Brand-name pharmaceutical sponsors, biologics sponsors, orphan-drug holders, FDA review divisions, FDA pediatric and PREA enforcement staff, the Comptroller General, NIH program administrators, OPTN members, hospitals, organ procurement organizations, transplant centers, FDA international-affairs staff, and generic-application reviewers must conduct additional studies, respond to noncompliance letters, report penalties, evaluate voucher effectiveness, operate transplant-network data tools, collect registration fees, stand up the Abraham Accords Office, disclose formulation sameness information, and administer revised Medicare Improvement Fund amounts.

Key Provisions

  • Expands FDA pediatric oncology study authority to require molecularly targeted pediatric cancer investigations involving combinations with standard-of-care or same-sponsor adult cancer drugs.

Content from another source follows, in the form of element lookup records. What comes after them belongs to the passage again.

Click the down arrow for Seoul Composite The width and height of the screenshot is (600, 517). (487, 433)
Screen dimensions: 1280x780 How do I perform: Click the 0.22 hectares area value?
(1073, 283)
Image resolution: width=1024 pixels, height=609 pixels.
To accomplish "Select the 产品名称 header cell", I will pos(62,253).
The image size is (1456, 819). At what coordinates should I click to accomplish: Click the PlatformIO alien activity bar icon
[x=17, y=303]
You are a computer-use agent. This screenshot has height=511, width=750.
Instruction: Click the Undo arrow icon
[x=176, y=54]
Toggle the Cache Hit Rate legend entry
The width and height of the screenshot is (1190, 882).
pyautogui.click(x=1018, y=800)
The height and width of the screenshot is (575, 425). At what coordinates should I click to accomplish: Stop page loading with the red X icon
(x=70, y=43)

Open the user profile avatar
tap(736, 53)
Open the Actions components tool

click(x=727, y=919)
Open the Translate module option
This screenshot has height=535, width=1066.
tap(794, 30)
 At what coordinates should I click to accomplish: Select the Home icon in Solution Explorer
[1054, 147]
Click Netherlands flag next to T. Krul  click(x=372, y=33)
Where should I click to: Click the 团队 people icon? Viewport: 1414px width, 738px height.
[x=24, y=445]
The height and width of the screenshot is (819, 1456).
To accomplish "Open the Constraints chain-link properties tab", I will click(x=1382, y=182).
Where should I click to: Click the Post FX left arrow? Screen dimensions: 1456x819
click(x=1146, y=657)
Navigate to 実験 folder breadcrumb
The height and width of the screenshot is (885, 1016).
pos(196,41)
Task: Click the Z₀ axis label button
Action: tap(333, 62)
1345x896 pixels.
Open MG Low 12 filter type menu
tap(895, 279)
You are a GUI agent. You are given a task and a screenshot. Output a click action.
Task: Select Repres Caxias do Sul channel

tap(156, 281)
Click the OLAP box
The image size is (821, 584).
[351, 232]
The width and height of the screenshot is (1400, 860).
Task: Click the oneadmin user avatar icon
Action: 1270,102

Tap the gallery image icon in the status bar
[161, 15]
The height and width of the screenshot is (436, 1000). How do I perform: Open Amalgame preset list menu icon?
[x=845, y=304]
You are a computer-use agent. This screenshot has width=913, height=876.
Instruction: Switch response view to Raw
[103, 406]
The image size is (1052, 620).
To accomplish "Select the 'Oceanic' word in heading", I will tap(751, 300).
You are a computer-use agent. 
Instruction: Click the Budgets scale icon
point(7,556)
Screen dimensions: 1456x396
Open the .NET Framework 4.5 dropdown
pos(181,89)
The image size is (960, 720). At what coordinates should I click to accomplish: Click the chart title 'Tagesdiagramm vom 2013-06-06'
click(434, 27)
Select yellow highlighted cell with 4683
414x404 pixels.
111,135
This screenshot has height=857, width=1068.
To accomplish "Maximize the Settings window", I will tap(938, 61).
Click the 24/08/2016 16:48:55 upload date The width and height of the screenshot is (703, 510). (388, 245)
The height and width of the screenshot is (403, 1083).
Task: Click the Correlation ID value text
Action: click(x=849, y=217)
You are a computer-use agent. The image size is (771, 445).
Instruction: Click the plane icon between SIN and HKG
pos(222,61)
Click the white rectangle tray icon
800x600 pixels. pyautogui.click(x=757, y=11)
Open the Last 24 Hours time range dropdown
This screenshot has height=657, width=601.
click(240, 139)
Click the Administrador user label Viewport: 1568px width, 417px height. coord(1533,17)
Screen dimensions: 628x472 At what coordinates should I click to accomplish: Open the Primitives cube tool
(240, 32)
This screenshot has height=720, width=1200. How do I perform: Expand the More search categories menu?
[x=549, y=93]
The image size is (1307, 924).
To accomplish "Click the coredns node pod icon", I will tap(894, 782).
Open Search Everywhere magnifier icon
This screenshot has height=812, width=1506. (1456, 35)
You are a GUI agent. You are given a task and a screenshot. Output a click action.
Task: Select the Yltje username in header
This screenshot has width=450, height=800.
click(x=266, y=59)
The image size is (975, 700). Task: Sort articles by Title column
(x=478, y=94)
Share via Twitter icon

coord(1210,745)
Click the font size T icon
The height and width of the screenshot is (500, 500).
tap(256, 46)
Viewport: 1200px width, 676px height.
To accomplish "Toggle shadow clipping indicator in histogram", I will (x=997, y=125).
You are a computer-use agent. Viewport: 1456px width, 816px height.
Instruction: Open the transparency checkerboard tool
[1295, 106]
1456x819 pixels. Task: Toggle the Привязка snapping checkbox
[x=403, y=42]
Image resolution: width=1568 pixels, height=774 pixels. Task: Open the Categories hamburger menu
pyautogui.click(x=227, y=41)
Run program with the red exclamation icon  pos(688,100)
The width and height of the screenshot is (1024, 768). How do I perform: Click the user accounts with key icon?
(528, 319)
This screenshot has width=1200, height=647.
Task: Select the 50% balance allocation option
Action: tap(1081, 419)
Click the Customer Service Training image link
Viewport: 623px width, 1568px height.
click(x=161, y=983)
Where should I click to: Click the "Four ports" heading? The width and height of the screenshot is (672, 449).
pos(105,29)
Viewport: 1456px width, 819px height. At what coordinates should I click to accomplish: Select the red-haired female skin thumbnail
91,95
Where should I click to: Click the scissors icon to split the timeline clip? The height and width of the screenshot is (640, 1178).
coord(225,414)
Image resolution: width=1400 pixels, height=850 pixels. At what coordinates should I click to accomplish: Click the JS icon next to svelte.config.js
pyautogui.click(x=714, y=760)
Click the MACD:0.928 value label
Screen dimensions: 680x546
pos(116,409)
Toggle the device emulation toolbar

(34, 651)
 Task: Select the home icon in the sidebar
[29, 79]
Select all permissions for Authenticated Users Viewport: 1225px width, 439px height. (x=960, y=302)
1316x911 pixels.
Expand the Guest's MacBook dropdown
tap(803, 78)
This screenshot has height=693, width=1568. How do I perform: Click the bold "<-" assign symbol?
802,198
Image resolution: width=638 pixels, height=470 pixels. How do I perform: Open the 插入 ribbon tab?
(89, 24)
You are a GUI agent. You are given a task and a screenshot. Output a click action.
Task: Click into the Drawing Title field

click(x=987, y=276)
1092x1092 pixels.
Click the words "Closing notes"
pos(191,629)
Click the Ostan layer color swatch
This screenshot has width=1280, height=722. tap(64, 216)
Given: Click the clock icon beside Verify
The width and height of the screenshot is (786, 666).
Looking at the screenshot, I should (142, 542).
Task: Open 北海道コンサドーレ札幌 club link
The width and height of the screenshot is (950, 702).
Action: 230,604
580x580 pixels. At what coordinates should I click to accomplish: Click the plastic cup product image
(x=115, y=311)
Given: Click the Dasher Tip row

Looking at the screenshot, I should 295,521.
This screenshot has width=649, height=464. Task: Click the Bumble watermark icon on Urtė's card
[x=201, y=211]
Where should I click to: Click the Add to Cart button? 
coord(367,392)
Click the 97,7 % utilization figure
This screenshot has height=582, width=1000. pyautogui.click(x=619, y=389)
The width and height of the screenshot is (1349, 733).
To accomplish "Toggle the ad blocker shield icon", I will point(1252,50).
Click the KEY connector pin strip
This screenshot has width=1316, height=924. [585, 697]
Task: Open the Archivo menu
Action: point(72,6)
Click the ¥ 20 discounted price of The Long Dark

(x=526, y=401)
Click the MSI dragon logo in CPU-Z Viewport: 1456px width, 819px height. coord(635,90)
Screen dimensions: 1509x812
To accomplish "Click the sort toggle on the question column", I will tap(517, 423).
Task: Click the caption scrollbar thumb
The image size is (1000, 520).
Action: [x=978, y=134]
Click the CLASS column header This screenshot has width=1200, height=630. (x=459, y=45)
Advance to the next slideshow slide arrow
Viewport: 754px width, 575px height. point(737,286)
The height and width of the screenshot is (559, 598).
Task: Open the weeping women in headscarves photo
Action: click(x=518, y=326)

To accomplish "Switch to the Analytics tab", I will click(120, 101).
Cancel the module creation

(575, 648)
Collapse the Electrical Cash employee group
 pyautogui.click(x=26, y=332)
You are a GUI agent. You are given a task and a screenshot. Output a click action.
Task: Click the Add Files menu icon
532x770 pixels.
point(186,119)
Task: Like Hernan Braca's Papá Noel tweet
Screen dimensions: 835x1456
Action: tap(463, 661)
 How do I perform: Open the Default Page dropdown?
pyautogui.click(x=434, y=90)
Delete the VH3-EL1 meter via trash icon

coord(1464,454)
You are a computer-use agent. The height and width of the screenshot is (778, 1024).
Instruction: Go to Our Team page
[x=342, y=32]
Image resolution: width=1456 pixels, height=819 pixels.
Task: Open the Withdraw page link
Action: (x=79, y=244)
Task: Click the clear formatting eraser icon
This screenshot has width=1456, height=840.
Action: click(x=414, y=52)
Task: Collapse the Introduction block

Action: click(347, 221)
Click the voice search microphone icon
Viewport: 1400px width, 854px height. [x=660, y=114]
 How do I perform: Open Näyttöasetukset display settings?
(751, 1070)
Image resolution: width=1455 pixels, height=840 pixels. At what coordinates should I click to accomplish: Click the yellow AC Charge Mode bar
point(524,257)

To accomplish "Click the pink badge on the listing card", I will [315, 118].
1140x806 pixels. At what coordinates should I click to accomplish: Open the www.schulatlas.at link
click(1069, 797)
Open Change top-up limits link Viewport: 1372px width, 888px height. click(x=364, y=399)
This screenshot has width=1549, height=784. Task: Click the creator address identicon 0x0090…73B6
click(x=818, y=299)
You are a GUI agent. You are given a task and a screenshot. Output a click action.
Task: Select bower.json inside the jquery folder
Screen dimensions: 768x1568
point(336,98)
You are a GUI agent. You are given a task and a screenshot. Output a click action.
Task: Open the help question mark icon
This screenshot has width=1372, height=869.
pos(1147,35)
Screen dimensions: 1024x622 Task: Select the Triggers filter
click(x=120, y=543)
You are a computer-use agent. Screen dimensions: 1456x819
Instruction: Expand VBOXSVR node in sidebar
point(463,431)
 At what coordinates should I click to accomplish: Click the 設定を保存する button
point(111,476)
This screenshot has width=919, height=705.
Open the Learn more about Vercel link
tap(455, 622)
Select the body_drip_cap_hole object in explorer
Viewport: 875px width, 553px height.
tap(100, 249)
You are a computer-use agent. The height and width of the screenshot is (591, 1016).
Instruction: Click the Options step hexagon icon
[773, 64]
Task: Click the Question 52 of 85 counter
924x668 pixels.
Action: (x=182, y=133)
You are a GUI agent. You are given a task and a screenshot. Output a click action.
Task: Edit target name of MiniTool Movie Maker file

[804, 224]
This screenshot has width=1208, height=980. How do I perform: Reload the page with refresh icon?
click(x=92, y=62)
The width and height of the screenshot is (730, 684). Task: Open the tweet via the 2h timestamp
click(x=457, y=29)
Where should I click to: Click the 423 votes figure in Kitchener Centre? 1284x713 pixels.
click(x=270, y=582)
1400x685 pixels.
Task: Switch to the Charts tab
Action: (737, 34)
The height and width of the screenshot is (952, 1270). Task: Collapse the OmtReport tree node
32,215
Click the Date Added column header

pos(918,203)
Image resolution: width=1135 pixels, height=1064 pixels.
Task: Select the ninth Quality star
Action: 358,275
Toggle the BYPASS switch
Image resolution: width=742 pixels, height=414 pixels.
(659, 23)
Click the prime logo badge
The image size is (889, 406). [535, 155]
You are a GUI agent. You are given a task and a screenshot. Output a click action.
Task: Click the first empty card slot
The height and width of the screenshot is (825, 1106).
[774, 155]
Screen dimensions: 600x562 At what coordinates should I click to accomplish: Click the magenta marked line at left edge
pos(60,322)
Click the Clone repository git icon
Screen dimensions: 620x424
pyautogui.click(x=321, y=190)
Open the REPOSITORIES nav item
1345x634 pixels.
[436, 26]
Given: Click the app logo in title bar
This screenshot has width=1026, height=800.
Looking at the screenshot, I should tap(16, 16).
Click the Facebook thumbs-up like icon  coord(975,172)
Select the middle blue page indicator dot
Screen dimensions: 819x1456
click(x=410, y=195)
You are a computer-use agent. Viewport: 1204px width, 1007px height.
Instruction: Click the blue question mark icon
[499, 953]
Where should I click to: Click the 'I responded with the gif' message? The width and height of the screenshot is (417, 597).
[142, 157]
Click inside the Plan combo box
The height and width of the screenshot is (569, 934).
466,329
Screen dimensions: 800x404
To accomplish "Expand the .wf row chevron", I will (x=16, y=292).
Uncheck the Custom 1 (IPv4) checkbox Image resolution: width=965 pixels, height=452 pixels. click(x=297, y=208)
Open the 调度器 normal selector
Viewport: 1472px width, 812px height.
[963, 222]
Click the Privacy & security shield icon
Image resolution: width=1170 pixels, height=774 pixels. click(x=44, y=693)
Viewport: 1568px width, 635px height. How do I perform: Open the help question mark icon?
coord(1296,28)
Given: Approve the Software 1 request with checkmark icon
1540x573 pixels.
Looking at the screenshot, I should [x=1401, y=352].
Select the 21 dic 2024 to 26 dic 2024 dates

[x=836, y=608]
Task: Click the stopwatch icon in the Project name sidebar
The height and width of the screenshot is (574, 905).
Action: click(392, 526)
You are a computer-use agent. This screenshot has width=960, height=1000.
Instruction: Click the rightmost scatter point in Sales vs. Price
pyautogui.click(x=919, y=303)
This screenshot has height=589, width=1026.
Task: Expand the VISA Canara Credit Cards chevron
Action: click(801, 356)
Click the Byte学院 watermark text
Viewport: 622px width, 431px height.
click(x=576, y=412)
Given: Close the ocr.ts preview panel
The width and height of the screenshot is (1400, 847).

  • Requires pediatric studies to yield clinically meaningful pediatric data on dosing, safety, preliminary efficacy, and age-appropriate formulations.
  • Requires noncompliance letters, 45-day responses, due-diligence review, and PREA penalty reporting before certain pediatric-study enforcement actions.
  • Extends rare pediatric disease priority review voucher authority through September 30, 2029 and requires a GAO study of voucher effectiveness, unmet need, company size, voucher value, and use timing.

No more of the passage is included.